- **Your instructions**
Check every line of the data below for the word "will". Copy the ones that have it.

- **Stored items**
--- START ---
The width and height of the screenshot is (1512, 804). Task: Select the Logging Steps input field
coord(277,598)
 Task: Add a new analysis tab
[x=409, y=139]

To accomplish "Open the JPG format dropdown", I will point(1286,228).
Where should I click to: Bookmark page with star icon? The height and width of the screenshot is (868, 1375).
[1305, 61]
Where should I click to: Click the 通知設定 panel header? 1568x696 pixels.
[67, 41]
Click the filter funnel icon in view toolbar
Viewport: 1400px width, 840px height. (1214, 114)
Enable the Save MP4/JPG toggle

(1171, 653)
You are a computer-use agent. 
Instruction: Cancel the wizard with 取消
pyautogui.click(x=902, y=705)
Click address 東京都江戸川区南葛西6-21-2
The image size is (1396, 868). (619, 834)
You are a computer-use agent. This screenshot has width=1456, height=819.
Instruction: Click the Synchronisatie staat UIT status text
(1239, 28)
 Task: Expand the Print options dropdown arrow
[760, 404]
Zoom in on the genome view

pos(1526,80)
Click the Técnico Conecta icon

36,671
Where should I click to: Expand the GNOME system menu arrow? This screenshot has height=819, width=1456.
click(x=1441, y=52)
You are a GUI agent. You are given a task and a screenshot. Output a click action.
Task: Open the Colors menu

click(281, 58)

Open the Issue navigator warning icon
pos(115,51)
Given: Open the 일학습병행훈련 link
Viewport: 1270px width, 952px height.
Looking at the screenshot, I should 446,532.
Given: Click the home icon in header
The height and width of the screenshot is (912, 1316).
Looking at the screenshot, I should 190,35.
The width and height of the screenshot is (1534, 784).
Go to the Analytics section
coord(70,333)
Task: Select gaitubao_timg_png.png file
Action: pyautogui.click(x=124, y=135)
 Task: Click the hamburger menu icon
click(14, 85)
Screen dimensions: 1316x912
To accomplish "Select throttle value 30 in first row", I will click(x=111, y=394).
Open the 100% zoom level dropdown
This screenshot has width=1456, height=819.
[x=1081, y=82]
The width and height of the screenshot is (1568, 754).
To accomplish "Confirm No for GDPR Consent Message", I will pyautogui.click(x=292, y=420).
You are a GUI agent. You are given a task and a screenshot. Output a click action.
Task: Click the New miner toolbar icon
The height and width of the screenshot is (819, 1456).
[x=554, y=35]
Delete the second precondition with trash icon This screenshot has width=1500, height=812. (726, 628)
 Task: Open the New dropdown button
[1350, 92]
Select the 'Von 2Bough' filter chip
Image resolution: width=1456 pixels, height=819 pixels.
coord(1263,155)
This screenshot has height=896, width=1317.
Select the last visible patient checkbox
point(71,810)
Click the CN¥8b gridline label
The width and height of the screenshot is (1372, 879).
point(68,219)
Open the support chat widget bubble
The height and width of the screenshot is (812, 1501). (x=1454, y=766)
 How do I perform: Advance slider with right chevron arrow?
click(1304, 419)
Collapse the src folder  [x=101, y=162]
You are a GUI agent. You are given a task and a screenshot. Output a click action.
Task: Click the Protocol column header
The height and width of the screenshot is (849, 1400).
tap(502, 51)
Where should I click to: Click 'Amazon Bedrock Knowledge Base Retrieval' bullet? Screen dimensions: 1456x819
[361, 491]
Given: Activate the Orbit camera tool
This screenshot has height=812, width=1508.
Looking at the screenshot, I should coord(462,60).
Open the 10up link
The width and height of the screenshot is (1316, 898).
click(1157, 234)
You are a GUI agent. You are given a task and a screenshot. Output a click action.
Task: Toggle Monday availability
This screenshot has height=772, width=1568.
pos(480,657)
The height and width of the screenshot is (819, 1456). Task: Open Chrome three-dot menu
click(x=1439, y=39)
--- END ---
- **Answer to this problem**
To accomplish "Open the JPG format dropdown", I will point(1286,228).
To accomplish "Select throttle value 30 in first row", I will click(x=111, y=394).
To accomplish "Confirm No for GDPR Consent Message", I will pyautogui.click(x=292, y=420).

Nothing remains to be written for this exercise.